At the beginning

As is common, when we picked out our dog at the SPCA, we didn’t have much information on her. They told us she had been found wandering lose by an anonymous person in a poorer section of the city.  This person then stuffed her in a cat carrier, took her on the bus, and dropped her off at the shelter. The SPCA staff member said she thought our dog was one year old, part Australian Cattle Dog, and knew she had issues with open doors. That’s it. That’s all we had to go on.

I will never be able to say why we chose her out of all the other available dogs. Honestly, it was kind of on a late Friday night whim. I’d wanted a dog of my own for years, ever since my family dog passed away in 2005. I was a woman obsessed. Every dog I saw I would cry over. It must have driven my husband insane, though I know he wanted a dog almost as badly as I did.

Last January, a whole year ago, we finally decided we were ready. We had the time, we had the money, we had the space, and our landlords were agreeable to the concept.

Once we’d made the decision I did what I always do, I headed to the internet. Since we don’t have a fenced backyard we knew we couldn’t get a large animal. We needed a dog that would be happy spending most of its time inside with us. From the time I was four years old I have spent many an hour researching dog breeds. I already had a lot of information stored in my head. But I bought more books anyway – now I had an excuse – looking for a breed that would suit our lifestyle best.

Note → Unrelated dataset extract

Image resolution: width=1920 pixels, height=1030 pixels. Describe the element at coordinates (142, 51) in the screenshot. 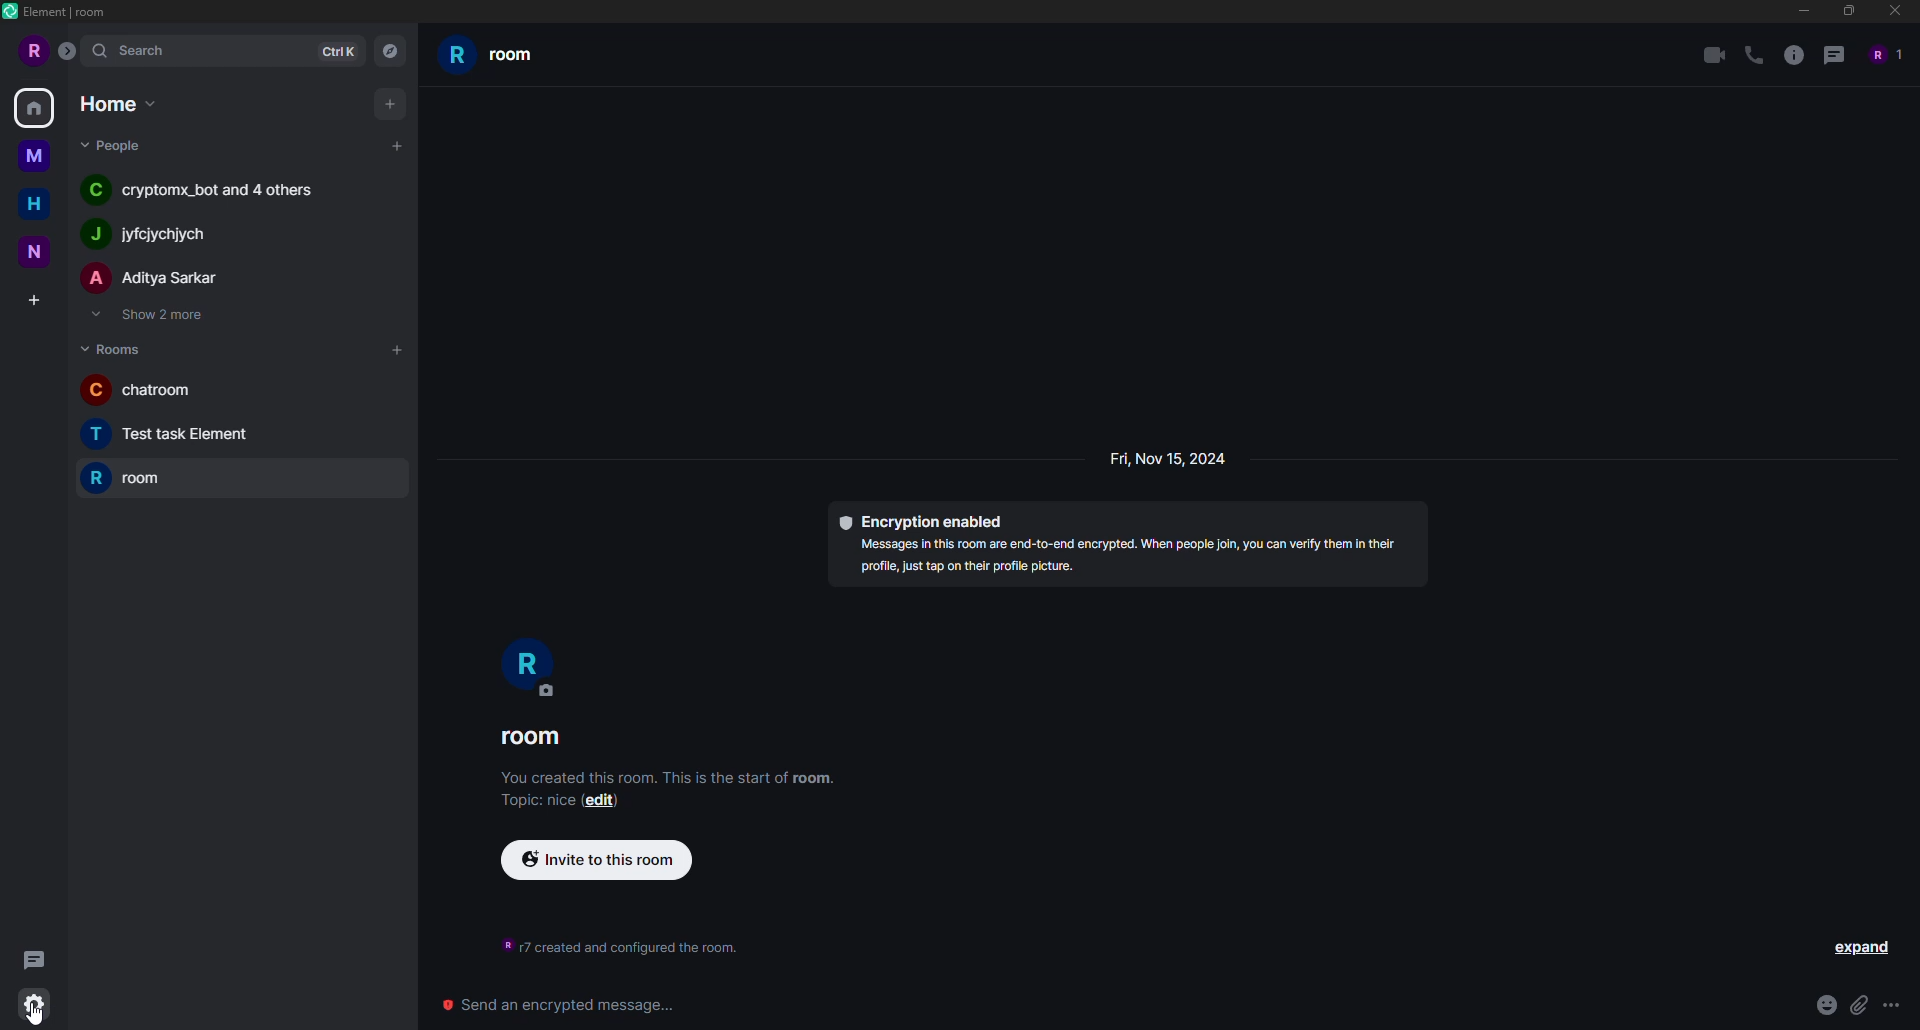

I see `search` at that location.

Initially, we had settled on adopting a Nova Scotia Duck Tolling Retriever. They are smaller than most retrievers with the same wonderful dispositions. We’d even gone out to visit a local breeder to meet the dogs face-to-face. Both of us immediately fell in love. Unfortunately, the Toller breed is a rare one and puppies always in high demand. If we’d wanted to hold out for one it may have taken years. Neither of us really wanted to wait that long.

This is when I discovered Adopting a rescue dog was an item on my life list but I wasn’t sure I was ready yet. Shelter dogs come with baggage, I figured,  and one never knows how a dog could turn out. What seems really sweet and shy in the shelter can become a terror after a few weeks in a home. A puppy just seemed safer, less problematic. The only issues a puppy would have would be the ones we created. After looking at all the beautiful dogs available for adoption at local shelters, I was ready to change my mind.

Unlike a puppy, most of the dogs were house and crate trained.  Furthermore, most could handle being on their own for a few hours, a bonus for our work-outside-the-home household. Once we became SPCA-approved, all of them would be ready to come home with us right away. That was the biggest selling point of all.

Speeding ahead to April 2009… My parents were coming out to visit mid-month and we had decided to wait until after they left to bring home a dog. Naturally, that decision didn’t stop us from going to the shelter every weekend to see some of the dogs. A border collie mix named Daisy even seemed like a possibility for us but, by the time we got there to meet her, somebody else had adopted Daisy. Returning home dejected, I tried to tell myself it was probably for the best. We can’t get a dog until May anyway. I shouldn’t even be looking. Like that stopped me. was the most frequently visited website on both my home and work computers.

The evening of Good Friday saw me sitting on the couch, laptop in front of me, logging into the website. When I saw a picture of the skinny, spotted dog that would eventually become our nutty Shiva, I pointed it out to my husband. Isn’t she cute? We decided to stop by the shelter again the next day, just to see meet her. Just to see. Yeah, huh. Right.

At the SPCA we discovered the spotted dog from the photo hadn’t been claimed yet. Yay! They then encouraged us to take her for a walk. The volunteer handed me the leash and almost immediately I was through the door, running to other side of the parking lot. The first thing we noticed was her energy. All radiated was energy. Jumping, running, dancing, sniffing, pulling, everything was so exciting for her young brain. My husband wanted her instantly. I could tell by the look on his face.  I worried over my parents’ upcoming visit. A dog would probably get in the way of their plans. It wouldn’t be fair to them or to the dog. It would be too upsetting, too much at once for a new dog just getting settled  in.

To end a long story, my reservations were ultimately ignored. The people at the shelter assured us everything would be okay as long as we watched her around open doors. Our cat? Not a problem, she loves cats! My parents’ week-long stay? That’ll be wonderful for her! She loves meeting new people!  

A few days later, on April 15, we brought home our very special, very crazy, who-knows-what-breed-she-is rescue dog. 

 As far as the open door issues, only once did she run out  to meet the dogs that live on the other side of the road. After that we pretty much had that problem beat. So much for the worries!

Not so fast…

On the same day we brought her home, when Shiva met our cat for the first time, we had to break up a fight. The first of many, many, many fights to come. A week later, when my parents arrived at the house after a long over-night flight, it was all I could do to prevent Shiva from barking herself into convulsions. So much for the things she loves.

Thus far, I’ve only had a few moments of doubt. Even more importantly, I don’t have any regrets. Not even after she ate my shoes. Not even after she ate my books. Not even after she ate the freshly home-made bread. That’s saying a lot, I think.